5th International Conference on Spoken Language Processing
The purpose of this research is to investigate methods for applying speech recognition techniques to improve the productivity of off-line captioning for television. We posit that existing corpora for training continuous speech recognisers are unrepresentative of the acoustic conditions of television soundtracks. To evaluate the use of application specific models to this task we have developed a soundtrack corpus (representing a single genre of television programming) for acoustic analysis and a text corpus (from the same genre) for language modelling. These corpora are built from components of the manual captioning process. Captions were used to automatically segment and label the acoustic soundtrack data at sentence level, with manual post-processing to classify and verify the data. The text corpus was derived using automatic processing from approximately 1 million words of caption text. The results confirm the acoustic profile of the task to be characteristically different to that of most other speech recognition tasks (with the soundtrack corpus being almost devoid of clean speech).
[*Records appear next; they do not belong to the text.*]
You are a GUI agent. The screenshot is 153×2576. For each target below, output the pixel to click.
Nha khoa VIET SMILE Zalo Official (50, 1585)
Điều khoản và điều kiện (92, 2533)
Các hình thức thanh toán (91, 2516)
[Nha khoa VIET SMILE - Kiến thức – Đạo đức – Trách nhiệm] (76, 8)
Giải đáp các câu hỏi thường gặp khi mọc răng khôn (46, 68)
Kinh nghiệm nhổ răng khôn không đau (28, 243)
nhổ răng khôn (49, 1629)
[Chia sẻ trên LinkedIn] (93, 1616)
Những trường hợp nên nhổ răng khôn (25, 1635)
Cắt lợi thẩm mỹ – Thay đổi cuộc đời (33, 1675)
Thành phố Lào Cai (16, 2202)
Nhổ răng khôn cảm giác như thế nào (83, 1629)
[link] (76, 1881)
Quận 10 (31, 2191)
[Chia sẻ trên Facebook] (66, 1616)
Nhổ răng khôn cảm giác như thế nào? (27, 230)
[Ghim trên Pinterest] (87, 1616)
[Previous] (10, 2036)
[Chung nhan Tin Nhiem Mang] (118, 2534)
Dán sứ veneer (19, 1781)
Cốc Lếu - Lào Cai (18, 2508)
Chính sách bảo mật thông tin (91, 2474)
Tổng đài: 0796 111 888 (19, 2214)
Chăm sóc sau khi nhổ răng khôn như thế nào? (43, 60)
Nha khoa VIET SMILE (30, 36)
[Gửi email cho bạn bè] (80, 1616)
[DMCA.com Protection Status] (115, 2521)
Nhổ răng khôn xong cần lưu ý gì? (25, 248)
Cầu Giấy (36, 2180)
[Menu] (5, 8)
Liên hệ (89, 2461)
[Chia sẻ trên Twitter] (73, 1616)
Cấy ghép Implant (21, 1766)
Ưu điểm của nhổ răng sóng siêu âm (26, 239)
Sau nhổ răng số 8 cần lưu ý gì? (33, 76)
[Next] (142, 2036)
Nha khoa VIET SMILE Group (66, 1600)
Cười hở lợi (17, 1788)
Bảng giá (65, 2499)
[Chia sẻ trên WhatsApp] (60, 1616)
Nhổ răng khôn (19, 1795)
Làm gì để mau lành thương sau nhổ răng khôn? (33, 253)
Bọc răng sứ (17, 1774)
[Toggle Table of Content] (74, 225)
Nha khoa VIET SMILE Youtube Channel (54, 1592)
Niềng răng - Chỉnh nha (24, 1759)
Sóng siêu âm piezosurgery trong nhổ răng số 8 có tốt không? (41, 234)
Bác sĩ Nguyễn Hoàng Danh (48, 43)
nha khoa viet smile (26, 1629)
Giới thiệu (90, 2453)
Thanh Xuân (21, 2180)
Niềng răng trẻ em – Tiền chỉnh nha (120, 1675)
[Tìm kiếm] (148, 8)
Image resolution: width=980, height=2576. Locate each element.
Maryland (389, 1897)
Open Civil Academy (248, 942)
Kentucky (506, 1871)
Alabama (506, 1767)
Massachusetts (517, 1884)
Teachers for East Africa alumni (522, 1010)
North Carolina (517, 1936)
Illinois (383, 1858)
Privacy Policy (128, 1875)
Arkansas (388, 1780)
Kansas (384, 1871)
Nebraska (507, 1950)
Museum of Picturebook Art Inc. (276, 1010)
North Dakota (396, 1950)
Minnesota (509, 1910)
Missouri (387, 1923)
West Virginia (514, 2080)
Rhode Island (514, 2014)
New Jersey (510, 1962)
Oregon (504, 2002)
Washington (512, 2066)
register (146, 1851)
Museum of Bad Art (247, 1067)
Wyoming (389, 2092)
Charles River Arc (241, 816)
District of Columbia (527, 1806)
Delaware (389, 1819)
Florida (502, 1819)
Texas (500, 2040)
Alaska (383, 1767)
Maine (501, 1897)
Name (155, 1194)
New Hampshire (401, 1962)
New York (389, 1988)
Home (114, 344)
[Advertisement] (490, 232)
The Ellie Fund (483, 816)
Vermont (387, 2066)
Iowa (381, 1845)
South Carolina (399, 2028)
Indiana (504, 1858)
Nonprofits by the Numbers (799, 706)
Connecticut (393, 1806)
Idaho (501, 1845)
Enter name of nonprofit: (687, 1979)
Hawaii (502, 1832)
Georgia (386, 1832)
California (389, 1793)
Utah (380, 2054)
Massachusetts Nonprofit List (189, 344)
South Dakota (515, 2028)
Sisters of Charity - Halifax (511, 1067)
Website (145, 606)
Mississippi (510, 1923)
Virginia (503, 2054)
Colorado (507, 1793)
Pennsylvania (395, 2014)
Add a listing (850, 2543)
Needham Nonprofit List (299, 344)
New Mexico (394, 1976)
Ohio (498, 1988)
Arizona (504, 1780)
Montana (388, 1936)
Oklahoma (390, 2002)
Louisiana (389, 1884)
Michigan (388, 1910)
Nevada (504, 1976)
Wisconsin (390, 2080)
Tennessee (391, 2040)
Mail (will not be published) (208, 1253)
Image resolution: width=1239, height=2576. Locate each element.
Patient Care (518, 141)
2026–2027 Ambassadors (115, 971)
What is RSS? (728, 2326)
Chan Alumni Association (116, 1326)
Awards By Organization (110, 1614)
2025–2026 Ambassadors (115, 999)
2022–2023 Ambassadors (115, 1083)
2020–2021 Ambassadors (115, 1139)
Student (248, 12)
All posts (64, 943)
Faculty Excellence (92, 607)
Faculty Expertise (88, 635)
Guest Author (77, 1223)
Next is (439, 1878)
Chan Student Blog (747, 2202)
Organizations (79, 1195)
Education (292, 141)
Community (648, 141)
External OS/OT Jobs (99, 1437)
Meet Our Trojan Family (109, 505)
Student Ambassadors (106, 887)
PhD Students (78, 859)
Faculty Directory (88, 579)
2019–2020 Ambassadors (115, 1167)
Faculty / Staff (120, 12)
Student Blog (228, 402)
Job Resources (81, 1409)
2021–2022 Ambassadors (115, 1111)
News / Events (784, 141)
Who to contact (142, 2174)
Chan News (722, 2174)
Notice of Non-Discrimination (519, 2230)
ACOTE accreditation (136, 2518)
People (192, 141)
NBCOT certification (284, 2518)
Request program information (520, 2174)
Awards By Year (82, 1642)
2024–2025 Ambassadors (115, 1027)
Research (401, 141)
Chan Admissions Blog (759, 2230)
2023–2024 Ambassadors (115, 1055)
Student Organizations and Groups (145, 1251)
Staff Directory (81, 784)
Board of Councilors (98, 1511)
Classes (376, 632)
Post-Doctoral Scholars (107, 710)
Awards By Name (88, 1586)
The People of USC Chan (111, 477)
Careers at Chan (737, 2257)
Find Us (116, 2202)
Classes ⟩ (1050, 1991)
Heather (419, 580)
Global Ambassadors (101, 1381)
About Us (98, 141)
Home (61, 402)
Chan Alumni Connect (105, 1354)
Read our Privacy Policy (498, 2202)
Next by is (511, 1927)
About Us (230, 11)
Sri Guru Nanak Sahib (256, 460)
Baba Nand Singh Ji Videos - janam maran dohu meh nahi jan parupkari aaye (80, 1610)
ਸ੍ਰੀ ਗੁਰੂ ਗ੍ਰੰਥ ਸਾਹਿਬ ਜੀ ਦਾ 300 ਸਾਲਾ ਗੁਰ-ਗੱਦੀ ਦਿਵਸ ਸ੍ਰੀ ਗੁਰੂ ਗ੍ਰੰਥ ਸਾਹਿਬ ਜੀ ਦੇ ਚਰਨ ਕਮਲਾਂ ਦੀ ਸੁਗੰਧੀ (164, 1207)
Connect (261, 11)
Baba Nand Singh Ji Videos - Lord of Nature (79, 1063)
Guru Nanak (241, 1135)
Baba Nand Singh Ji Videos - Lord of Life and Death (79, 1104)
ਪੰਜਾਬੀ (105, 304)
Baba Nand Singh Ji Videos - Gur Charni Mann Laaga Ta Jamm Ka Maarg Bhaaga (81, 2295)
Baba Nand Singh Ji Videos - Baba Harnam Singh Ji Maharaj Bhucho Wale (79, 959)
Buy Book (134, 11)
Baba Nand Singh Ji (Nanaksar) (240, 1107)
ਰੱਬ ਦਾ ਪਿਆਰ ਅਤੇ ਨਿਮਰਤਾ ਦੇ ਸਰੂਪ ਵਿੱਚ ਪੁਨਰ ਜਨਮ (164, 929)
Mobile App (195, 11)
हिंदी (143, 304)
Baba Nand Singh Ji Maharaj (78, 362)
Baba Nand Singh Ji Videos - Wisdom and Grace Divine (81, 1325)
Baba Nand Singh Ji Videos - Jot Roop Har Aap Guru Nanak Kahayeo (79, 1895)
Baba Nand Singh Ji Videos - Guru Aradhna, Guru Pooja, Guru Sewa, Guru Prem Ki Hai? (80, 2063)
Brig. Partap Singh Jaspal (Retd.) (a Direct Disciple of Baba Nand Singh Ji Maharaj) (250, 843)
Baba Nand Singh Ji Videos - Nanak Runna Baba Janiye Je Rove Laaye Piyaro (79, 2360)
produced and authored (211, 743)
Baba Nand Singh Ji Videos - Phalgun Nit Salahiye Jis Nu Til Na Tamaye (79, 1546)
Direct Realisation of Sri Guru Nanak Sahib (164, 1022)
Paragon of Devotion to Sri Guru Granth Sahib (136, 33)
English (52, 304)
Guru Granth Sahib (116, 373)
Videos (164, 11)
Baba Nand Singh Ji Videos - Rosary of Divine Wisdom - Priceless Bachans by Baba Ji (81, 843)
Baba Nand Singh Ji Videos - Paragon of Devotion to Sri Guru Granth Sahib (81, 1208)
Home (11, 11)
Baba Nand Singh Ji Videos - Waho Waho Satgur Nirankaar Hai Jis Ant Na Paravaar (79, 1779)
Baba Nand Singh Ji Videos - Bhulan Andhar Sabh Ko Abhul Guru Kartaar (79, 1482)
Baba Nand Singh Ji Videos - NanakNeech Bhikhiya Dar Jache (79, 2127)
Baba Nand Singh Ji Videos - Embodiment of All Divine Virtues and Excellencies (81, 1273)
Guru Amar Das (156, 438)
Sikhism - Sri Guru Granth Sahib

The text corpus indicates that application specific language modelling will be effective for the chosen genre, although a lexicon providing complete lexical coverage is unattainable. There is a high correspondence between captions and soundtrack speech for the chosen genre, confirming that closed-captions can be a useful data source for generating labelled acoustic data. The corpora provide a high quality resource to support further research into automated speech recognition.
Bibliographic reference. Ahmer, Ingrid / King, Robin W. (1998): "Automated captioning of television programs: development and analysis of a soundtrack corpus", In ICSLP-1998, paper 0419.